TJSP SUSPENDE A EXCUSSÃO DE RECEBÍVEIS CEDIDOS FIDUCIARIAMENTE

TJSP SUSPENDE A EXCUSSÃO DE RECEBÍVEIS CEDIDOS FIDUCIARIAMENTE

Em decisão publicada no dia 23 de agosto nos autos do agravo de instrumento nº 2193469-45.2021.8.26.0000, o Tribunal de Justiça de São Paulo (TJSP) determinou, em caráter liminar, a suspensão, por parte de instituições financeiras, dos descontos de cessão fiduciária de títulos creditórios e recebíveis de empresa em recuperação judicial.

De acordo com o relator do caso, o desembargador Grava Brazil, “no que se refere aos direitos creditórios cedidos, sobretudo sobre o crédito futuro, a maioria desta C. Câmara vem entendendo que apenas deve ser considerado extraconcursal o título cedido ou o recebível aperfeiçoado antes da distribuição do pedido recuperacional, tratando-se, pois, de crédito performado; em contrapartida, o crédito a performar, ou seja, os recebíveis cedidos formados posteriormente à distribuição da recuperação, tratar-se-iam de crédito concursal”. 

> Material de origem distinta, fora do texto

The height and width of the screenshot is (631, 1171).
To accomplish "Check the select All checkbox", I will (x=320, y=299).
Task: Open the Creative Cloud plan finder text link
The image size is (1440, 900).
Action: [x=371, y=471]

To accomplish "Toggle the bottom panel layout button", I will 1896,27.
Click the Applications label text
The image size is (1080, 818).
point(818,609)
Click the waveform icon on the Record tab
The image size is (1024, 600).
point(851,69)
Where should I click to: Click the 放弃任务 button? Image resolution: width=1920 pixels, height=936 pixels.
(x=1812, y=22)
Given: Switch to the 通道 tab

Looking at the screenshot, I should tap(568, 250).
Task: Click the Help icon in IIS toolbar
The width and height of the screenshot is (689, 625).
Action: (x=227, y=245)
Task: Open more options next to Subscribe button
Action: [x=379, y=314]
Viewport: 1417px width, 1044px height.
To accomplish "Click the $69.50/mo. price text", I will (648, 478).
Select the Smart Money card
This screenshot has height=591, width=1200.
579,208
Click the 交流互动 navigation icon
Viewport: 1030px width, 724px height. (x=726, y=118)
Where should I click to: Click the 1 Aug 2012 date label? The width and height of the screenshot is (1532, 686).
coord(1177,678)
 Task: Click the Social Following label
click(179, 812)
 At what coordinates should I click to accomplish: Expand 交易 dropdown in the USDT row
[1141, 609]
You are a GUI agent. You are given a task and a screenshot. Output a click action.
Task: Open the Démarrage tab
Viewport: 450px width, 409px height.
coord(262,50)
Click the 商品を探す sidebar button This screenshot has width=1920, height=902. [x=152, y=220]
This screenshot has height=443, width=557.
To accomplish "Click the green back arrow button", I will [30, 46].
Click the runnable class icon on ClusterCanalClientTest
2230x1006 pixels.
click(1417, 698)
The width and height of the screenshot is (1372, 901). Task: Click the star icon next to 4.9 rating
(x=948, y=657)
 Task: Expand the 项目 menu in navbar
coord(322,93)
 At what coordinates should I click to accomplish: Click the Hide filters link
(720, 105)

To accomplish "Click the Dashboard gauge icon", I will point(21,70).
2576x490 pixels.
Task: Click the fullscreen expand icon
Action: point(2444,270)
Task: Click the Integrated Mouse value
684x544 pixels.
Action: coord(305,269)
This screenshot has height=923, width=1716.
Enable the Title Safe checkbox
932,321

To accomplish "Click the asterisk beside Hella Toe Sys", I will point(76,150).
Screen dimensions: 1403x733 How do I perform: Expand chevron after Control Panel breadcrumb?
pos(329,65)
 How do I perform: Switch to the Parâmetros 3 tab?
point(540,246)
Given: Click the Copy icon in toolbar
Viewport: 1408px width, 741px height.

Embora passível de reversão quando do julgamento definitivo do recurso, o entendimento adotado gera enorme preocupação entre as instituições financeiras.

Do ponto de vista comercial, nota-se que a cessão fiduciária, que figura entre as garantias mais utilizadas pelos bancos e, portanto, aquela que tende a propiciar concessões de financiamentos a taxas mais baixas justamente em razão da expectativa de maior nível de segurança ao credor, renova seus ares de incerteza, podendo levar as instituições financeiras a repensarem a utilização de referida garantia e, consequentemente, as taxas mais benéficas que as acompanham.

No âmbito estritamente jurídico, por sua vez, a Lei de Recuperação Judicial e Falências é clara em afirmar que “tratando-se de credor titular da posição de proprietário fiduciário de bens móveis ou imóveis, de arrendador mercantil, de proprietário ou promitente vendedor de imóvel cujos respectivos contratos contenham cláusula de irrevogabilidade ou irretratabilidade, inclusive em incorporações imobiliárias, ou de proprietário em contrato de venda com reserva de domínio, seu crédito não se submeterá aos efeitos da recuperação judicial e prevalecerão os direitos de propriedade sobre a coisa e as condições contratuais (grifo nosso).  Ora direitos creditórios se enquadram na categoria de bens móveis e, ainda que de existência futura, uma vez performados, isto é, tornados exigíveis, eles integram a propriedade fiduciária do credor e automaticamente deveriam estar fora da esfera patrimonial do devedor atingida pelos efeitos da recuperação.  Ainda, a posição do TJSP esbarra na legislação de insolvência e na jurisprudência do Superior Tribunal de Justiça, segundo as quais os recebíveis cedidos fiduciariamente não se enquadram na categoria de “bens de capital” que autoriza a adoção, pelo Poder Judiciário, de medidas que impeçam, enquanto durar o chamado stay period, a excussão da garantia pelo credor titular.

Dessa forma, constata-se que a recente e ampla reforma da Lei de Recuperação Judicial e Falências, que, a despeito de diversas demandas em sentido contrário, corroborou a previsão de que apenas os “bens de capital” podem ser objeto de blindagem patrimonial durante o stay period, não foi suficiente para impedir eventuais interpretações em prol da relativização parcial e/ou total de previsões legais de forma casuística, em contrariedade à segurança jurídica que deve reger as relações comerciais.